** Verilen metin **
-*-*-
1981’de Dominik’te toplanan Latin Amerika Kadın Kurultayı’nda Mirabel Kardeşlerin katledildiği gün olan 25 Kasım, Kadına Yönelik Şiddetle Uluslararası Mücadele Günü olarak kabul edilir.
Mirabel kardeşlerin hikâyesi çok kişi tarafından biliniyordur sanırım. Diktatör Trujilo ülkede iki tehlike var, “Bunlardan birisi kilise, diğeri de Mirabel kardeşler” diyerek, kardeşleri hedef gösterir. Evlerinde ev hapsinde olan ve fakat haftada bir gün ülkenin bir ucundaki cezaevinde tutuklu bulunan eşlerini görmeye giden kadınların, dönüş yolunda araçlarının önü kesilir. Önce tecavüz ederler kadınlara, sonrasında da ölene kadar sopalarla döverler ve ölü bedenlerini arabalarının içine taşıyıp, arabayı da uçurumdan yuvarlayarak intihar süsü vermek isterler. Tarih, 25 Kasım 1960’dır. Öldürüldüklerinde Patria 36, Minerva 34, Maria Teresa ise 24 yaşındadır.
Tabi ki halk kardeşlerin açıkça hedef gösterilmelerinin ardından gelen ölüm haberlerine inanmaz ve bu olay Dominik Cumhuriyeti Diktatörü Trujilonun da sonunu getirmiş olur.Mirabel Kardeşler’in ölümünden sonra ülkede ayaklanmalar daha çok artar. 25 Kasım’dan 6 ay sonra, 30 Mayıs 1961’de ise Trujillo bir suikast sonucu öldürülür.
Kız kardeşlerin vahşice tecavüz edilerek katledilmeleri bütün dünyada yankı bulur.
1981’de Dominik’te toplanan Latin Amerika Kadın Kurultayı’nda Mirabel Kardeşlerin katledildiği gün olan 25 Kasım, Kadına Yönelik Şiddetle Uluslararası Mücadele Günü olarak kabul edilir.
1985 yılında Birleşmiş Milletler (BM) tarafından Kadına Yönelik Şiddetin Yok Edilmesi için Uluslararası Mücadele Günü olarak kabul edilen 25 Kasım, en son 1999’da Kadına Yönelik Şiddete Karşı Uluslararası Mücadele Günü olarak resmileşir.
-*-*-
** Görevler **
1 > Lütfen Mirabel Kardeşler metnindeki şu cümleyi İngilizceye çevirin: "Kız kardeşlerin vahşice tecavüz edilerek katledilmeleri bütün dünyada yankı bulur."
2 > Mirabel Kardeşler metninin devamını yazın.
Kayıtların bu işle hiçbir ilgisi yoktur.

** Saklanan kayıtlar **
-*-*-
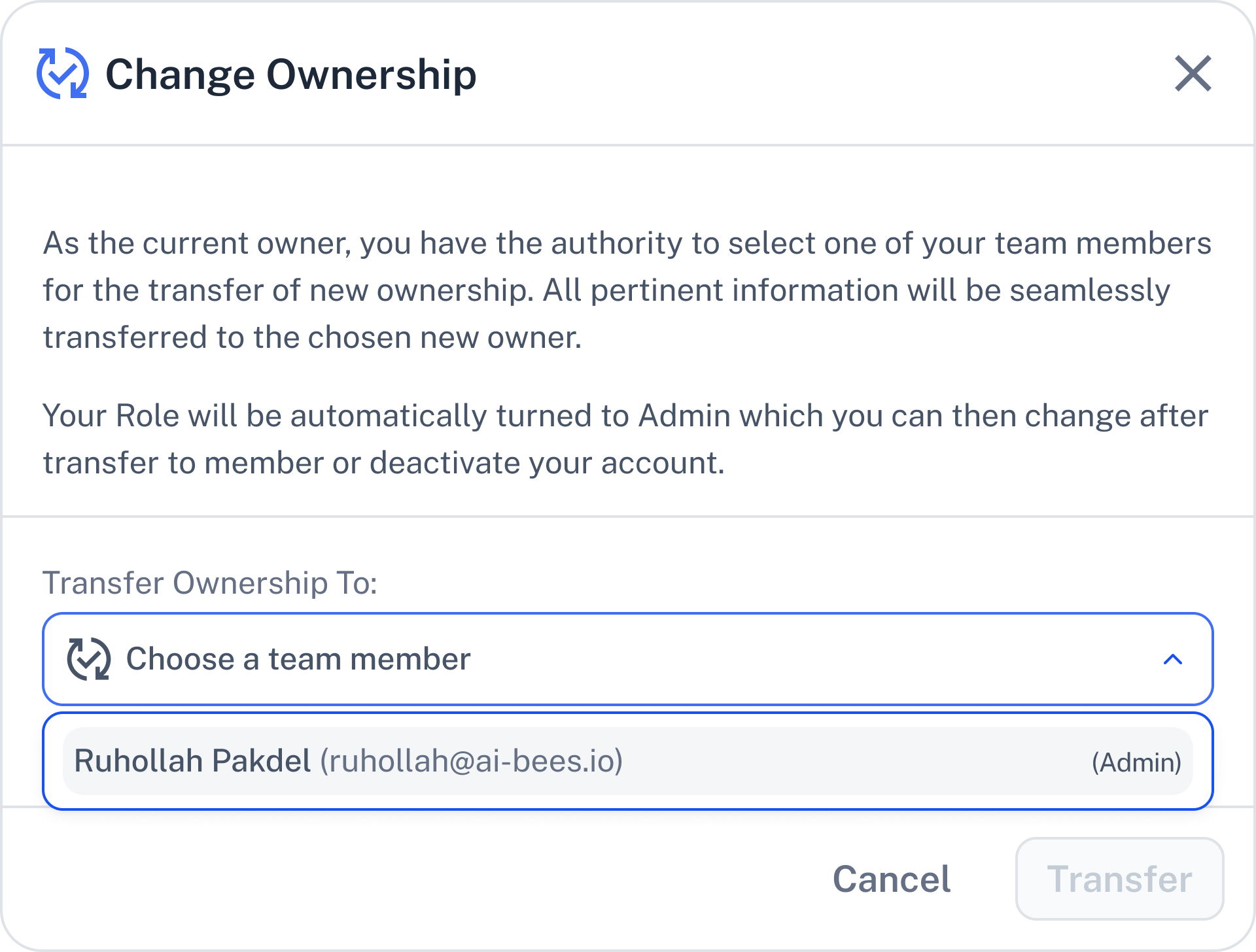Image resolution: width=1256 pixels, height=952 pixels.
Task: Click the paragraph starting 'As the current owner'
Action: pos(627,290)
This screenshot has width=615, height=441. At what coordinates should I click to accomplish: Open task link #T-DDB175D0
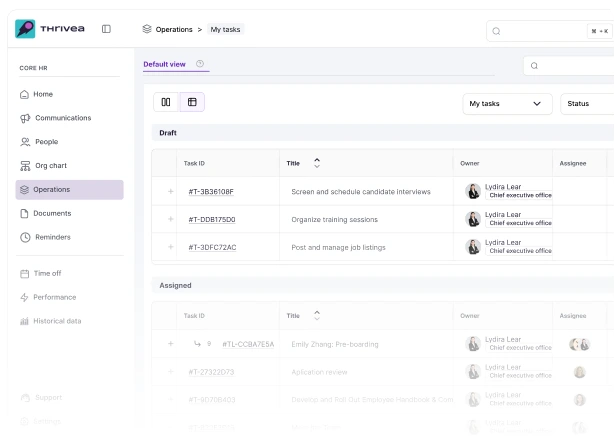coord(213,219)
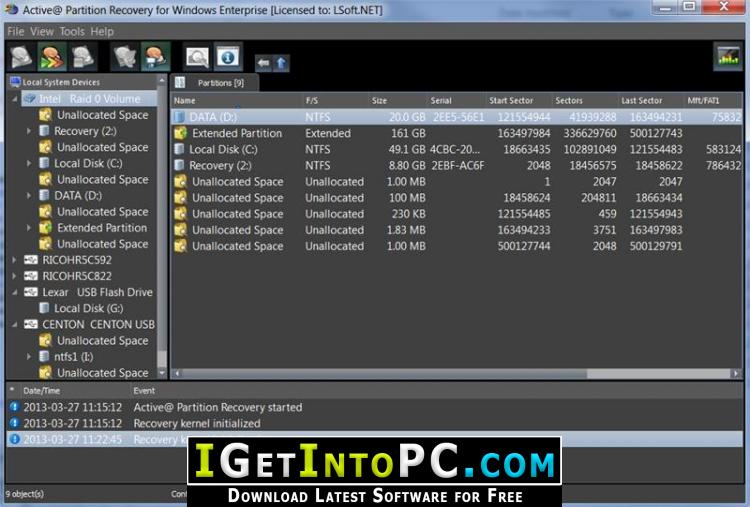The height and width of the screenshot is (507, 750).
Task: Open the Tools menu
Action: coord(72,32)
-*-*-
** Beklenen sonuçlar **
1 > The brutal rape and murder of the sisters echoes throughout the world.

2 >
Trujilo 31 yıl boyunca ülkesine kan kusturan bir diktatördü. Kendisine “reis” deniyordu. Muhaliflerine hiç tahammülü olmayan Trujilo onları çeşitli işkencelerle katlediyordu. Dominik işçilerinin %80’i halkın emeğini sömüren faşist lider Trujilo’nun topraklarında çalışmaktaydı. Aslına bakarsanız tüm diktatörlerin yönetimlerinde değişmeyen tek şey vardır. Zenginler daha da zenginleşir ve fakirler ise daha da fakirleşirler. İşte mal varlığı dillere destan olan diktatör Trujilo ve ailesi de ülkenin şeker sanayiinin %65’ine ve verimli topraklarının ise %60’ına sahipti.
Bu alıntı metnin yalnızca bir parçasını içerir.